-- INSTRUCTIONS FOR THE TASK --
Copy out the lines of the records from the one containing "Call Aarav Sharma" through the end of the records, with both ends included.

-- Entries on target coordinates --
• • •
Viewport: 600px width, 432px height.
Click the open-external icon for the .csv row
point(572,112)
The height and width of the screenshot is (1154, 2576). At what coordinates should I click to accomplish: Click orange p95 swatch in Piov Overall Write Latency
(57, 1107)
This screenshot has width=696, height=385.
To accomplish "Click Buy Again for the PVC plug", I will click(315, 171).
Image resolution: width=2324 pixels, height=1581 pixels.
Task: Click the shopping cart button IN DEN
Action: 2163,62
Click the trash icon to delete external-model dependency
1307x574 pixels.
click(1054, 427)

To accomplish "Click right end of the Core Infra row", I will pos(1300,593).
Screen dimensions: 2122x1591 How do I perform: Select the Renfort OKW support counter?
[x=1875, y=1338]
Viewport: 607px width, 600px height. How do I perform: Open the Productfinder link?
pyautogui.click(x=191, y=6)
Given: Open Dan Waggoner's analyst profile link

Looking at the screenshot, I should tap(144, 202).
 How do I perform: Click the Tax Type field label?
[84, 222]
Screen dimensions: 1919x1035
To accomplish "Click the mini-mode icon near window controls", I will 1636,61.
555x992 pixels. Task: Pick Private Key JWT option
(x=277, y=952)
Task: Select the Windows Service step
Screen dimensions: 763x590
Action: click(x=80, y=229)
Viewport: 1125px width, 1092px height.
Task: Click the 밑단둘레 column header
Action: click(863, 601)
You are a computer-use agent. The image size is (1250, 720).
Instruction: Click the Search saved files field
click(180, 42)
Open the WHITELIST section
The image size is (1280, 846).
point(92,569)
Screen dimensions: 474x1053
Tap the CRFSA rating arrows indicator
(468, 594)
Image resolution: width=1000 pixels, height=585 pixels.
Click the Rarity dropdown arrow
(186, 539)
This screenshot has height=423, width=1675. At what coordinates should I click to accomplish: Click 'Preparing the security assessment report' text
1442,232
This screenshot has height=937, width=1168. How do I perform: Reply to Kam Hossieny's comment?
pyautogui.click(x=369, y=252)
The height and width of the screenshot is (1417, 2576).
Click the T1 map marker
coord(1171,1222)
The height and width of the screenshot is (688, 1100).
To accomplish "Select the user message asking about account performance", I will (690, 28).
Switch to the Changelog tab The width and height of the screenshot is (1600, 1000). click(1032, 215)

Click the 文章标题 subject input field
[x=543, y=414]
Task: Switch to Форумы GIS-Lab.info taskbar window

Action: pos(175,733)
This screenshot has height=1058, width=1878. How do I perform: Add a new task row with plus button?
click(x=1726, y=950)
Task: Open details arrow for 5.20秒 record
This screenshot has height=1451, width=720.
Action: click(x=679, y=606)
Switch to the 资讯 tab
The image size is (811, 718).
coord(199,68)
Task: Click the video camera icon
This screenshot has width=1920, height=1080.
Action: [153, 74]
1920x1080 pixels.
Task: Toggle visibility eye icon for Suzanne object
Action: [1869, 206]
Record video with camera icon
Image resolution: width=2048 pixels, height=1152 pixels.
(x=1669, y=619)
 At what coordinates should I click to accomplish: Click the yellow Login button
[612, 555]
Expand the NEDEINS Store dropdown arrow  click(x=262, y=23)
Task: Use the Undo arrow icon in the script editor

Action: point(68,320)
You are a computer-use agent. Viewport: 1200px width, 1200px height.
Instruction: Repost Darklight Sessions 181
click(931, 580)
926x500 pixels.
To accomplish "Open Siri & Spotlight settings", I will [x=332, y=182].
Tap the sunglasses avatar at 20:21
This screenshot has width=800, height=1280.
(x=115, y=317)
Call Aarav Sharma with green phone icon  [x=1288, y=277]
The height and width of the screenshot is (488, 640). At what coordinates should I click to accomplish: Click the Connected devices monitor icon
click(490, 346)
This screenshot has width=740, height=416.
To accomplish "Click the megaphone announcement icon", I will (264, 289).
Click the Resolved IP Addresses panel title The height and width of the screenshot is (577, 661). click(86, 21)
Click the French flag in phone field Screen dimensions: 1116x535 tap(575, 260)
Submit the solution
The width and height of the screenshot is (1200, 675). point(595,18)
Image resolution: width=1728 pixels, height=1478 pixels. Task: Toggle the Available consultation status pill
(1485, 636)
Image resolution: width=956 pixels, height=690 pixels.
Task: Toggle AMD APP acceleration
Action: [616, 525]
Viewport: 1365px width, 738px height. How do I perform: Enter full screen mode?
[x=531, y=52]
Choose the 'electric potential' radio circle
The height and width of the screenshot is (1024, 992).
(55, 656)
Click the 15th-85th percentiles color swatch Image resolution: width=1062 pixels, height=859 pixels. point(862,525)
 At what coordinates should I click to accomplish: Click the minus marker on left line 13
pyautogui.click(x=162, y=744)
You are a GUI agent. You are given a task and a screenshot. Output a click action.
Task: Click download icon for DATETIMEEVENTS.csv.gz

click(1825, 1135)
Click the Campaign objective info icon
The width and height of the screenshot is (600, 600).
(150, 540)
• • •
-- RESULT OF THIS TASK --
Call Aarav Sharma with green phone icon  [x=1288, y=277]
The height and width of the screenshot is (488, 640). At what coordinates should I click to accomplish: Click the Connected devices monitor icon
click(490, 346)
This screenshot has width=740, height=416.
To accomplish "Click the megaphone announcement icon", I will (264, 289).
Click the Resolved IP Addresses panel title The height and width of the screenshot is (577, 661). click(86, 21)
Click the French flag in phone field Screen dimensions: 1116x535 tap(575, 260)
Submit the solution
The width and height of the screenshot is (1200, 675). point(595,18)
Image resolution: width=1728 pixels, height=1478 pixels. Task: Toggle the Available consultation status pill
(1485, 636)
Image resolution: width=956 pixels, height=690 pixels.
Task: Toggle AMD APP acceleration
Action: [616, 525]
Viewport: 1365px width, 738px height. How do I perform: Enter full screen mode?
[x=531, y=52]
Choose the 'electric potential' radio circle
The height and width of the screenshot is (1024, 992).
(55, 656)
Click the 15th-85th percentiles color swatch Image resolution: width=1062 pixels, height=859 pixels. point(862,525)
 At what coordinates should I click to accomplish: Click the minus marker on left line 13
pyautogui.click(x=162, y=744)
You are a GUI agent. You are given a task and a screenshot. Output a click action.
Task: Click download icon for DATETIMEEVENTS.csv.gz

click(1825, 1135)
Click the Campaign objective info icon
The width and height of the screenshot is (600, 600).
(150, 540)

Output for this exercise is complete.